AUSTIN (KXAN/AP) - After a hearing that lasted only seven minutes early Friday morning, a judge granted a delay in the murder trial for Mark Norwood.
Judge Burt Carnes granted a continuance, and the trial that was set for Jan. 7 may now not come until February at the earliest -- though it will likely happen in March.
Judges still need to come together to decide when exactly that trial date will be, and jury pool notices will have to be recalled and sent out again.
Defense attorneys have been wanting more time to find a new DNA expert, and they will be getting two new DNA experts for the trial. Still, the state will stick with Travis County's DNA expert.
Lawyers for the man charged in the 1986 killing of an Austin woman -- whose husband wrongly spent nearly 25 years in prison for the crime -- asked a judge on Monday to delay the January trial.
Norwood is charged with capital murder in the death of Christine Morton. The case drew widespread attention last year when Michael Morton, Christine's husband, was freed from prison after DNA evidence finally proved his innocence.

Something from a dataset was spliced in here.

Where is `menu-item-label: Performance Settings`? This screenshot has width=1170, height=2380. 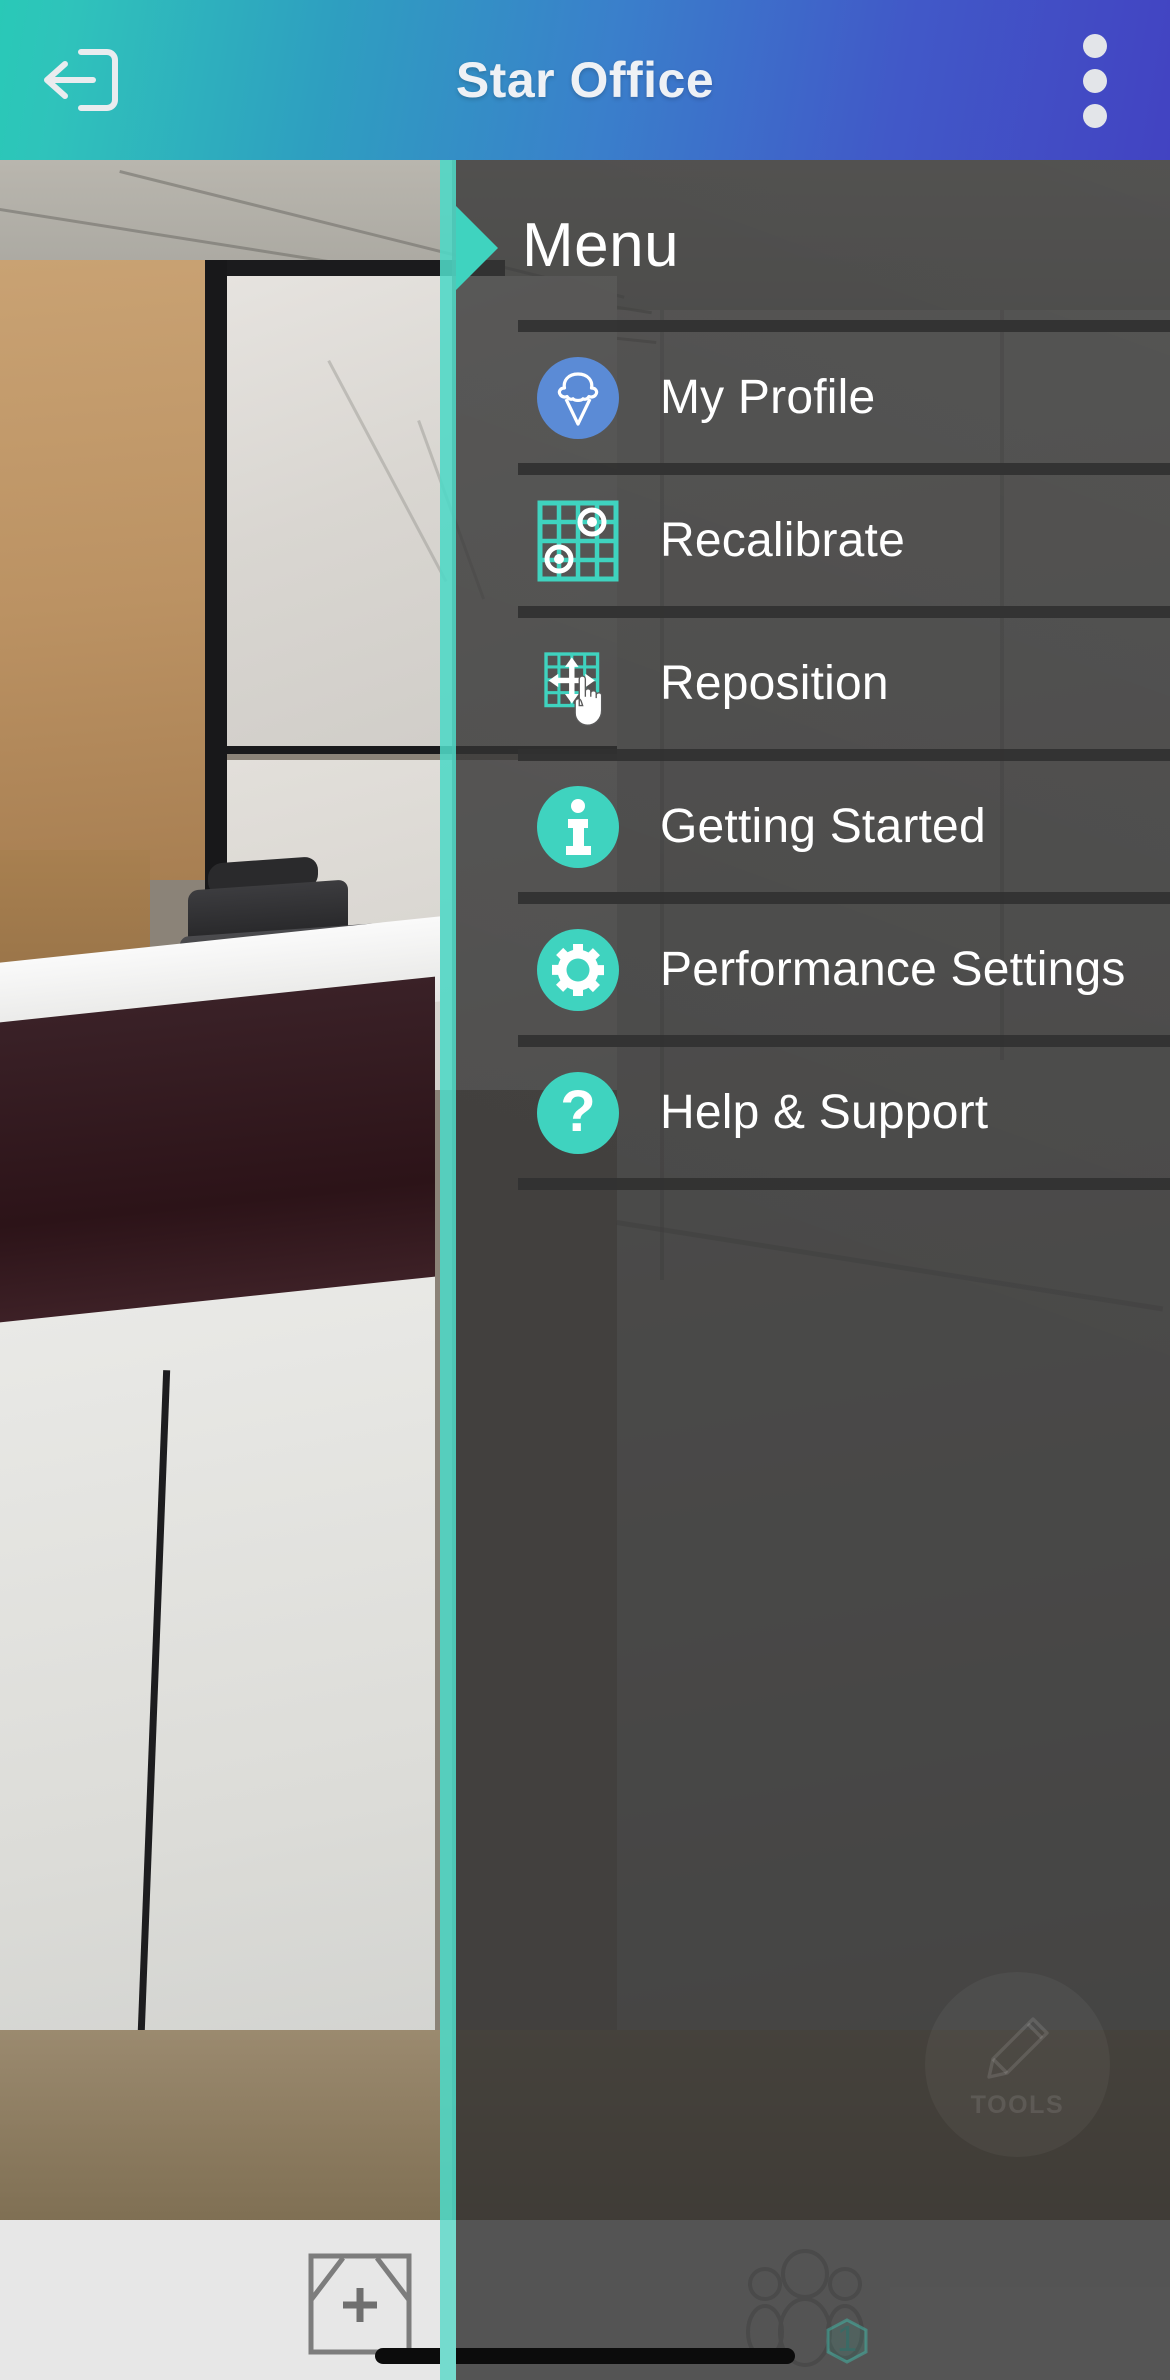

A Williamson County judge in mid-June ordered Norwood's trial to be moved to San Angelo in Tom Green County.
Judge Carnes is the presiding judge of the 368th District Court and presiding local administrative judge for Williamson County.
Attorneys requested the change of venue, arguing that the case is so well-known due to Norwood's alleged connection to the highly publicized case and release of Michael Morton last fall.

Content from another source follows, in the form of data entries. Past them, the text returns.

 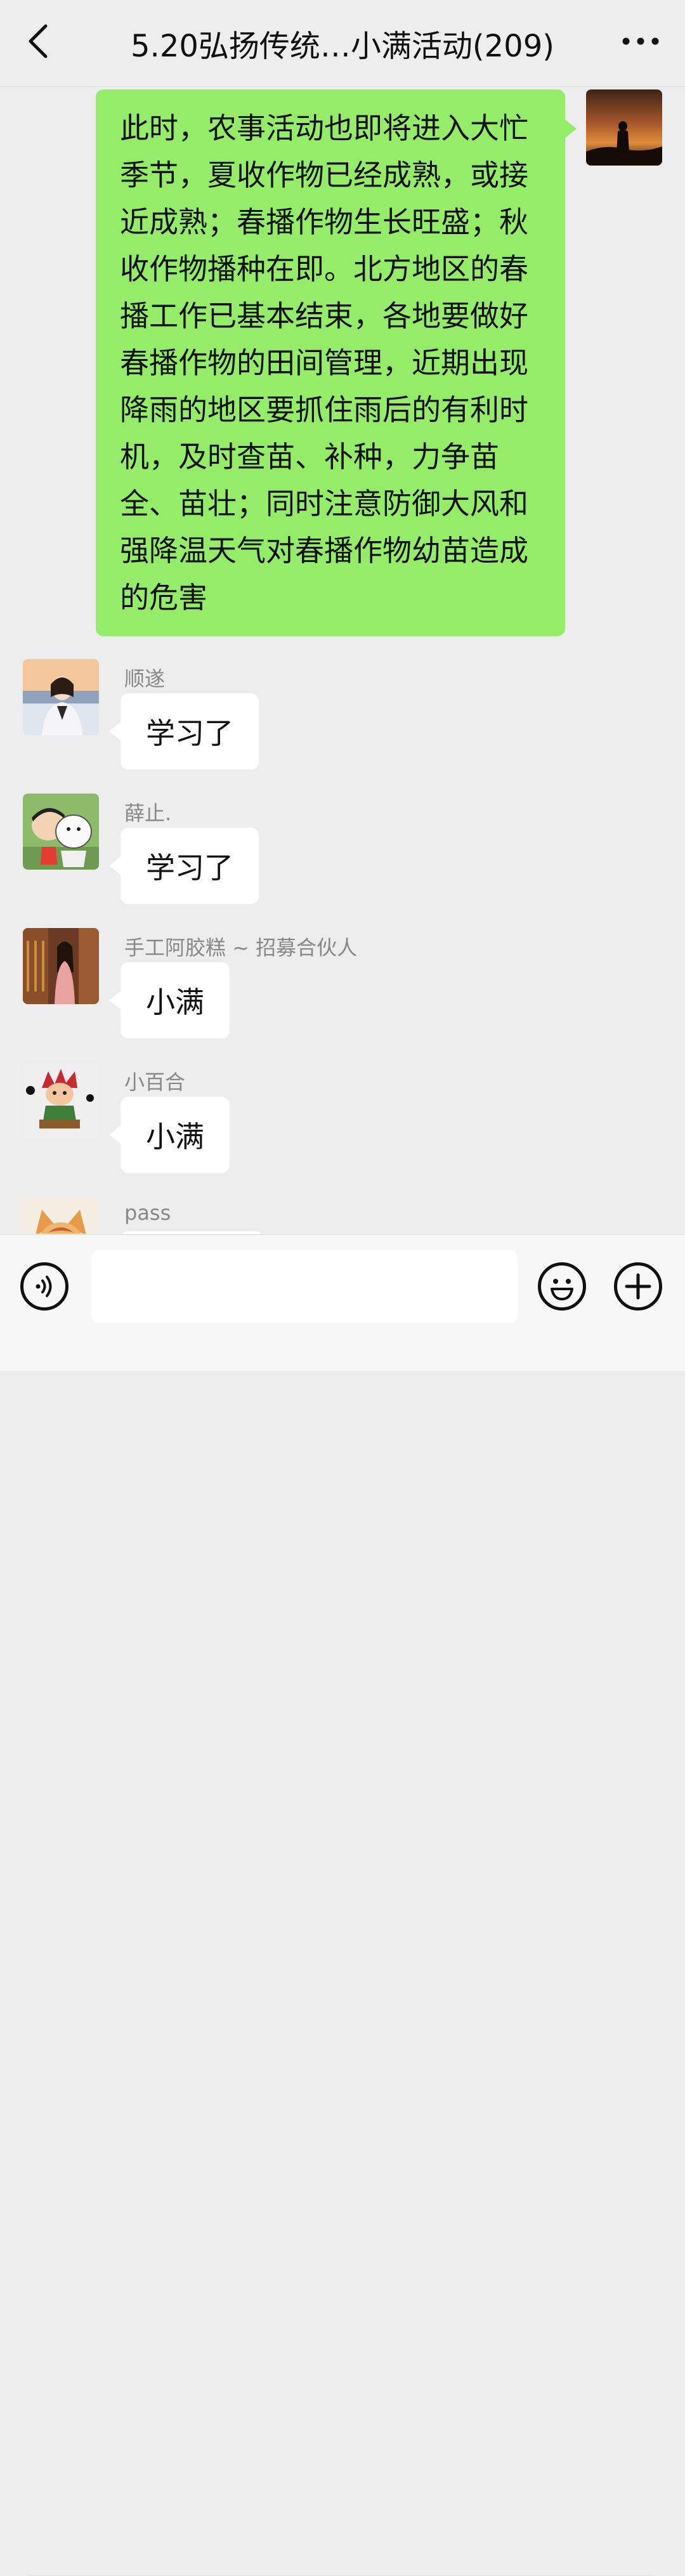 I want to click on message-input, so click(x=305, y=1286).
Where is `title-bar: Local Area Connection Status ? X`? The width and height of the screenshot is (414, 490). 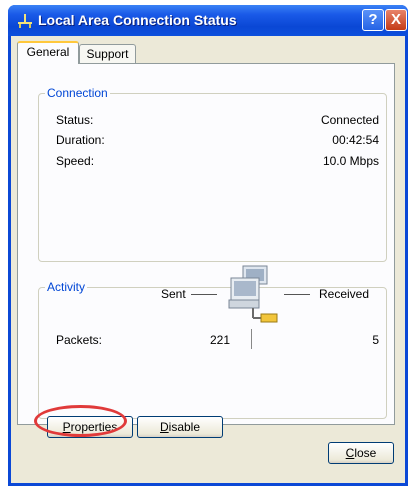 title-bar: Local Area Connection Status ? X is located at coordinates (208, 20).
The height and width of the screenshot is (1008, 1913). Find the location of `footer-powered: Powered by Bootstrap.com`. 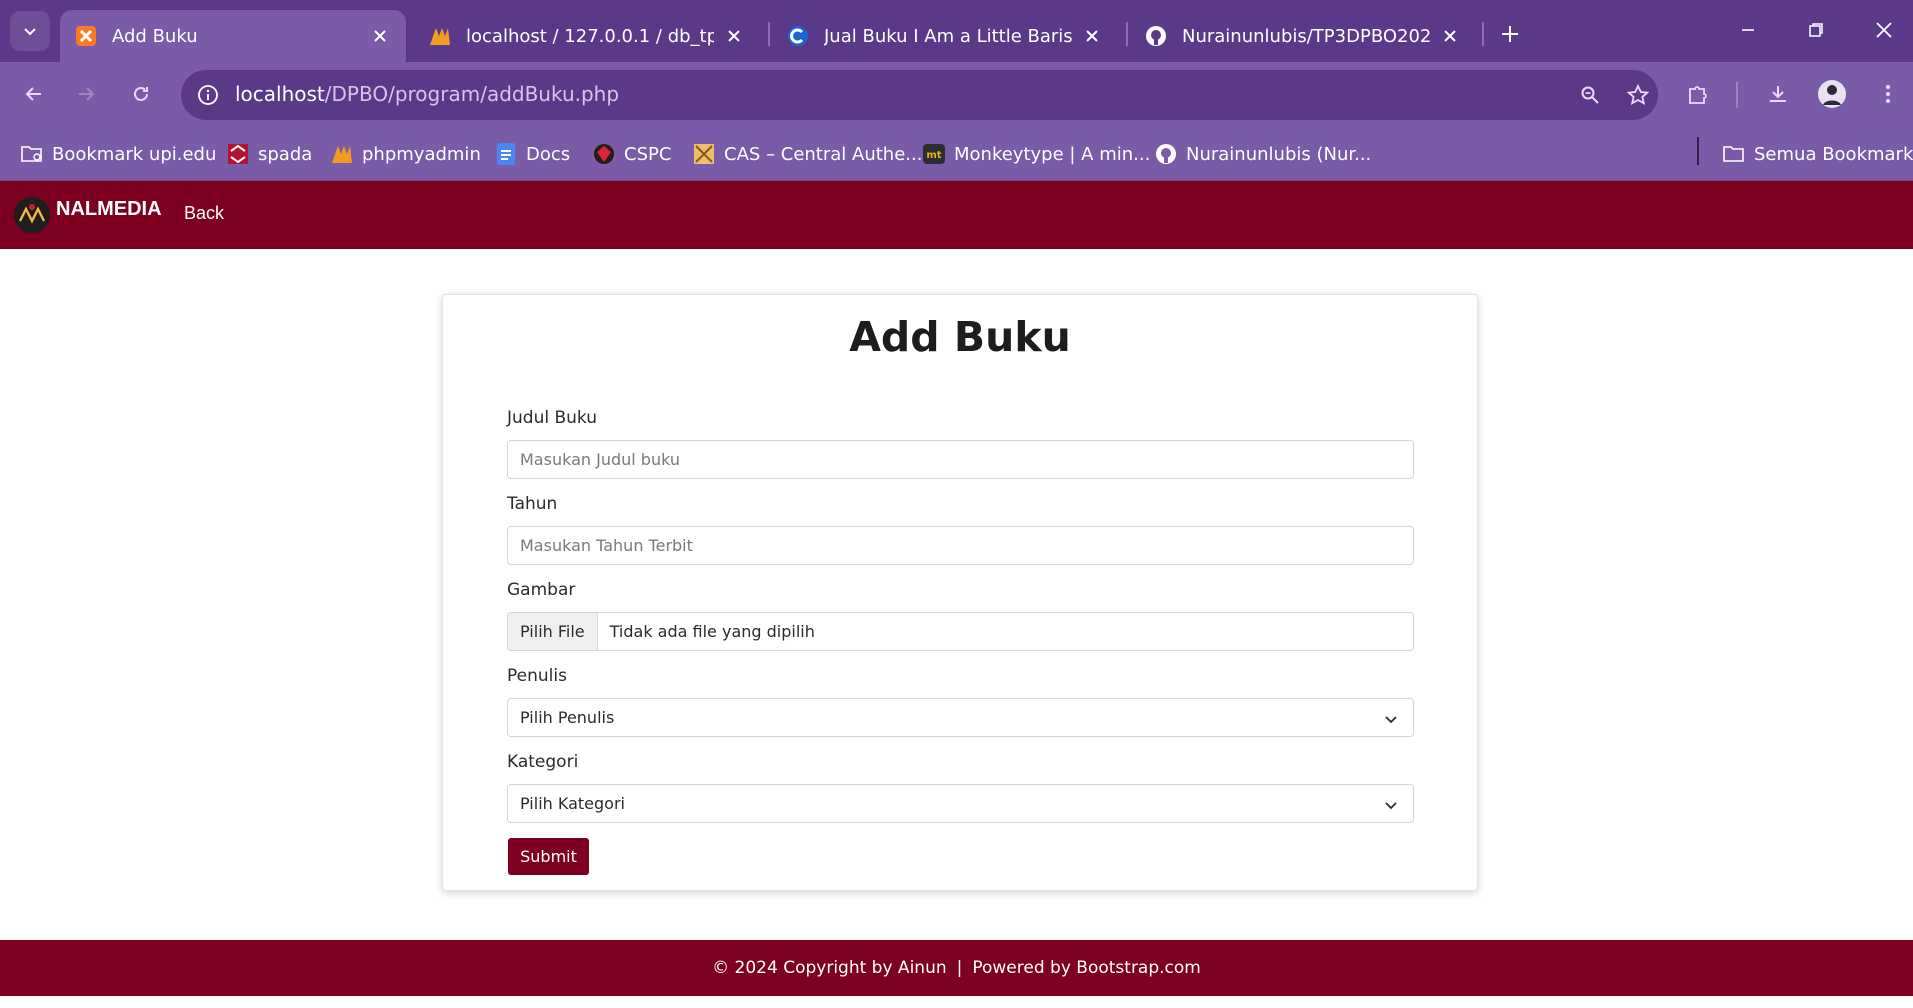

footer-powered: Powered by Bootstrap.com is located at coordinates (1086, 968).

Indictment in second cold case
Earlier this month, a Travis County grand jury indicted Norwood on capital murder charges in the 1988 death of Austin resident Debra Baker, whose death has long gone unsolved. She lived just blocks away from the Morton home.

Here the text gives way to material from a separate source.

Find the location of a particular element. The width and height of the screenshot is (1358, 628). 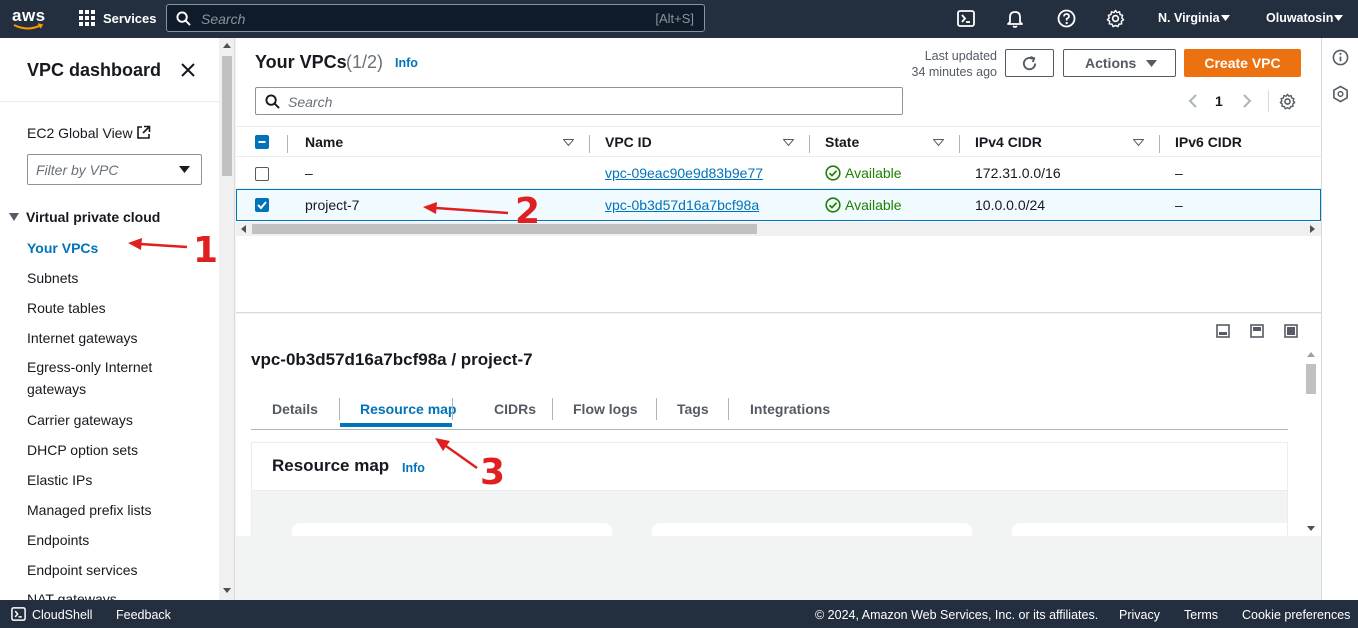

info-panel-icon is located at coordinates (1340, 58).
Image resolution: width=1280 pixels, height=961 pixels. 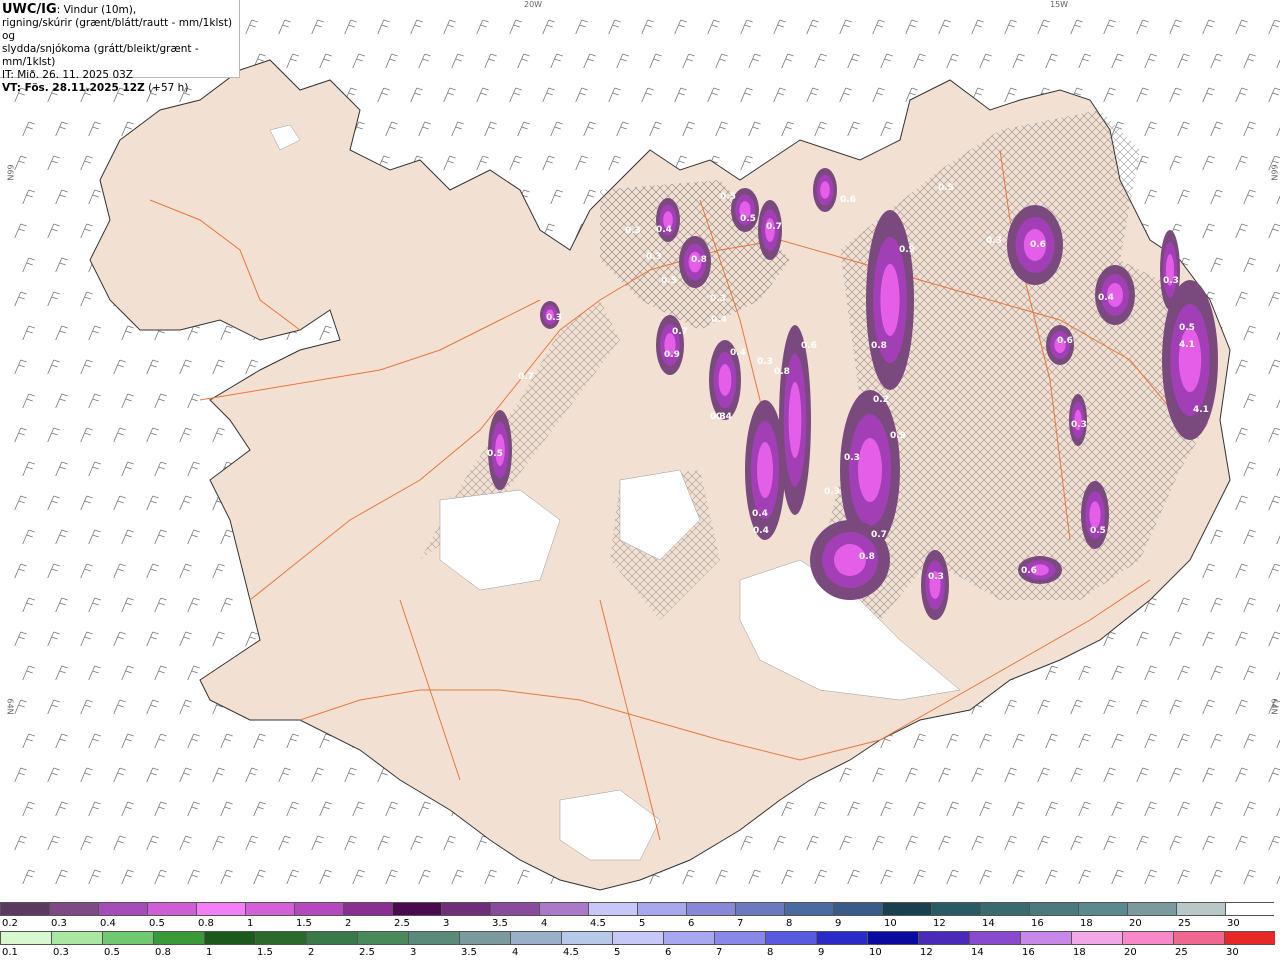 I want to click on lat-label-66n-right: 66N, so click(x=1274, y=172).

Baker's daughter, Caitlin Baker, called the wait for a break in her mother' death "excruciating."
"It is difficult for us to process the reality that Debra might still be with us if evidence in the Morton case had been handled in the manner required by law," she said. "Though we have been frustrated at the length of time it has taken to get to this point, we are grateful to the Austin Police Department and Travis County District Attorney's office for their hard work on Debra's case.
Travis County District Attorney Rosemary Lehmberg said the indictment of Norwood "came after a coordinated investigation" between the Austin Police Department and her office.
Attorney John W. Raley, who was part of the legal team that helped Morton win exoneration, also weighed in on the indictment.
"We all need to remember that when an innocent person is convicted of a murder, the real murderer goes free." Raley said. "The tragic consequences of a wrongful conviction can affect many families."
In her statement, Caitlin Baker thanked authorities and Morton's defense team for their work on the case.
"We are extremely grateful for the work of John Raley and the Innocence Project," she said. "We understand this process may take even longer but at least the end of the legal road is near. We will each hold our own memories of Debra in our hearts as we participate in the difficult process of bringing her killer to justice."
Baker, a young mother, was killed Jan. 13, 1988, and as recently as January, police still needed help solving the murder.
"It shook the feeling of safety that people had," said Anne Boettner, Baker's neighbor at the time of the murder. "I really felt that her children deserved their day in court. One thing I heard about Debra Baker at the time was that she was a wonderful mother."
Police had suspected that Norwood was linked to the case. But early this year, they said they needed more evidence.
Norwood lived in Baker's Northcentral Austin neighborhood at the time and worked as a carpet layer. Norwood was arrested on suspicions of two home break-ins and a car burglary a year before Baker's death.